- _Work request_: Go through the data below. Pull out every line that has the word "Twitter".

- _Record set_:

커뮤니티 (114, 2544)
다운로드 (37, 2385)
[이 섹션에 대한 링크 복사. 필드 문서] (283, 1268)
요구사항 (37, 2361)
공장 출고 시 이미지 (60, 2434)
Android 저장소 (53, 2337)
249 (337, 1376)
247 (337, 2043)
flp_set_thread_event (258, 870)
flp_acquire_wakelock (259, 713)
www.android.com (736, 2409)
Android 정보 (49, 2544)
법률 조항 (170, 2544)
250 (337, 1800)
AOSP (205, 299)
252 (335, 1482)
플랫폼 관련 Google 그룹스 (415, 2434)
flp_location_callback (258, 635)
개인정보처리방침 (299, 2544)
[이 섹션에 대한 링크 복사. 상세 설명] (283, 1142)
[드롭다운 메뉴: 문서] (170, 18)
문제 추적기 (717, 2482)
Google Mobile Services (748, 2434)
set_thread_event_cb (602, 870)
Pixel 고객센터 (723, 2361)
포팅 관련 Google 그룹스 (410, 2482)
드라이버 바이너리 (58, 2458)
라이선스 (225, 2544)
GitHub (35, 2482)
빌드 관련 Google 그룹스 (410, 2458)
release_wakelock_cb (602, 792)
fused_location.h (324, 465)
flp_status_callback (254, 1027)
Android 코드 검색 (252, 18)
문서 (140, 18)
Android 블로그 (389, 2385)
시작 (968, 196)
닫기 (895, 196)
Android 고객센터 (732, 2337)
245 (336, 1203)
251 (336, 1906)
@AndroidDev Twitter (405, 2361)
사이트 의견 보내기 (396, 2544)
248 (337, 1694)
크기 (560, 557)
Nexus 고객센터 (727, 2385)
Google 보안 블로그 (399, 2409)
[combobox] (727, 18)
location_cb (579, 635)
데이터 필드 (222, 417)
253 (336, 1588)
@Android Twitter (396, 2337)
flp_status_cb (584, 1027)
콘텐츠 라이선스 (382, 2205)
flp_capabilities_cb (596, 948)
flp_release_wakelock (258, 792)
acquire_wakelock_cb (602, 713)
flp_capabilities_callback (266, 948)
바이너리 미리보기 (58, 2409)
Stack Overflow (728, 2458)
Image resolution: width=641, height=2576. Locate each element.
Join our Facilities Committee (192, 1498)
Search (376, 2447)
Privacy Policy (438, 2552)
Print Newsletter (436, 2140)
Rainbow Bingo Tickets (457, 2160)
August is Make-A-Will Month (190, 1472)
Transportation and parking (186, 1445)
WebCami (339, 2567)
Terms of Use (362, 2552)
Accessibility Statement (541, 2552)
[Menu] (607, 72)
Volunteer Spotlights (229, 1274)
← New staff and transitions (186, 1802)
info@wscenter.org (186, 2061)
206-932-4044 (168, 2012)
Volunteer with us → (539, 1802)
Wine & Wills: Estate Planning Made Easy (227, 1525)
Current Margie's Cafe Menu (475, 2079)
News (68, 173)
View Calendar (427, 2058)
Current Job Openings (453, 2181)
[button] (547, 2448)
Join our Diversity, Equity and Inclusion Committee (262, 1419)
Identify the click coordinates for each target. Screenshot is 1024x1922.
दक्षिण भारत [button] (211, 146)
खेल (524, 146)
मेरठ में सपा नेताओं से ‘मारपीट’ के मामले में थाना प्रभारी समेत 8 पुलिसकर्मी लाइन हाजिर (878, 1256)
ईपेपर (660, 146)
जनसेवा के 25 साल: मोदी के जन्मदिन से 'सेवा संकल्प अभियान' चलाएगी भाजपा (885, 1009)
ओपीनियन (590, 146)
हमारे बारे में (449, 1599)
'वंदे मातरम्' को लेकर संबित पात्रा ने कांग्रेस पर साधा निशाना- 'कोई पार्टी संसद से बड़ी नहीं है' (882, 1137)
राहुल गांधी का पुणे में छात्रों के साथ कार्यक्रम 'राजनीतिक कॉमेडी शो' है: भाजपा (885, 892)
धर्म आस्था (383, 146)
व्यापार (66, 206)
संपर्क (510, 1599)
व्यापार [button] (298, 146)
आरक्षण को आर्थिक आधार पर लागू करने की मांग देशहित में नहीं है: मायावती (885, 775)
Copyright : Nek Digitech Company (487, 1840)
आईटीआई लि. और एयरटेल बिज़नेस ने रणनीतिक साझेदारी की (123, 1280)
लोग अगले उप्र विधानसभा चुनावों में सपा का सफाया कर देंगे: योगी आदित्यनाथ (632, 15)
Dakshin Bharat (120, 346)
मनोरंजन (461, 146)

- _Expected answer_:
@AndroidDev Twitter (405, 2361)
@Android Twitter (396, 2337)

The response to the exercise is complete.